Parse only one level of json
I think you can solve this using regex, it is working for me:
import re
pattern = re.compile('"([a-zA-Z0-9]+)"\s*:\s*(".*"|\[.*\]|\{.*\})')
dict(re.findall(pattern, json_string))
But I dont know if this is faster, you need try using your data.
[EDIT]
Yes, it is faster.
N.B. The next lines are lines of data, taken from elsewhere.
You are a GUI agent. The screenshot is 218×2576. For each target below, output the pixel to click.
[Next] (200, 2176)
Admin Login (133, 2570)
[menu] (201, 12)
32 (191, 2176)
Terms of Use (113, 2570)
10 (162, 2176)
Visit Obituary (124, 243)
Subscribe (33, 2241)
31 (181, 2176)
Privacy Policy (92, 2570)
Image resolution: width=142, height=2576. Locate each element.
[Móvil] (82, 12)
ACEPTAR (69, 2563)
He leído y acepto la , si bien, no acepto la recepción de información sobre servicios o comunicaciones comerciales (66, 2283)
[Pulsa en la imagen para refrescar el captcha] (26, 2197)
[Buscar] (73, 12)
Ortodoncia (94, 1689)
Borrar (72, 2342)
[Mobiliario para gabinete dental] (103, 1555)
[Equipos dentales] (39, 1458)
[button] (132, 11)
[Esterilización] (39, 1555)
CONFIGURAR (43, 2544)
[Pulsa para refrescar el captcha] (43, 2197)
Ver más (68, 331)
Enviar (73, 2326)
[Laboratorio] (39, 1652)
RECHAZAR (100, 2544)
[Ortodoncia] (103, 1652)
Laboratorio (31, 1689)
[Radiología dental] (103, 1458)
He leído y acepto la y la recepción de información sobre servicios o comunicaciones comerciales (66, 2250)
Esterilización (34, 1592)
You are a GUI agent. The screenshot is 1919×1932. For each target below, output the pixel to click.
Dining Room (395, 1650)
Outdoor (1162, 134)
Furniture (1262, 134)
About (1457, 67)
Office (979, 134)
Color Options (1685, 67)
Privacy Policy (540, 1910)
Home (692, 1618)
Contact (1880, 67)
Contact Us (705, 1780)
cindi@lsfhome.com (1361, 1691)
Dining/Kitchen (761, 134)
I tried the scripts below and the regex version is 5 times faster.
using json module:
import json
val='''
{
"key1": "val1",
"key2": ["a","b", 3],
"key3": {"foo": 27, "bar": [1, 2, 3]}
}
'''
for n in range(100000):
dict((k,json.dumps(v)) for k,v in json.loads(val).items())
using regex:
import re
val='''{
"key1": "val1",
"key2": ["a","b", 3],
"key3": {"foo": 27, "bar": [1, 2, 3]}
}'''
pattern = re.compile('"([a-zA-Z0-9]+)"\s*:\s*(".*"|\[.*\]|\{.*\})')
for n in range(100000):
dict(re.findall(pattern, val))
Hardly an answer, but I only see two possibilities:
- Load the full JSON and dump back the values, which you have ruled out in your question
- Modify the content by wrapping the values in quotes, so that the JSON load yields string values
To be honest, I think there is no such thing as 'performance critical JSON parsing code', it just sounds wrong, so I'd go with the first option.